• [What to produce]: Set down all of the records exactly.
=== Material provided ===
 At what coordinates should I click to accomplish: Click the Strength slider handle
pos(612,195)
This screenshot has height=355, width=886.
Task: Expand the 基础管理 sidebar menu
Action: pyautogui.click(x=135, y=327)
===
• [Answer for this exercise]:
 At what coordinates should I click to accomplish: Click the Strength slider handle
pos(612,195)
This screenshot has height=355, width=886.
Task: Expand the 基础管理 sidebar menu
Action: pyautogui.click(x=135, y=327)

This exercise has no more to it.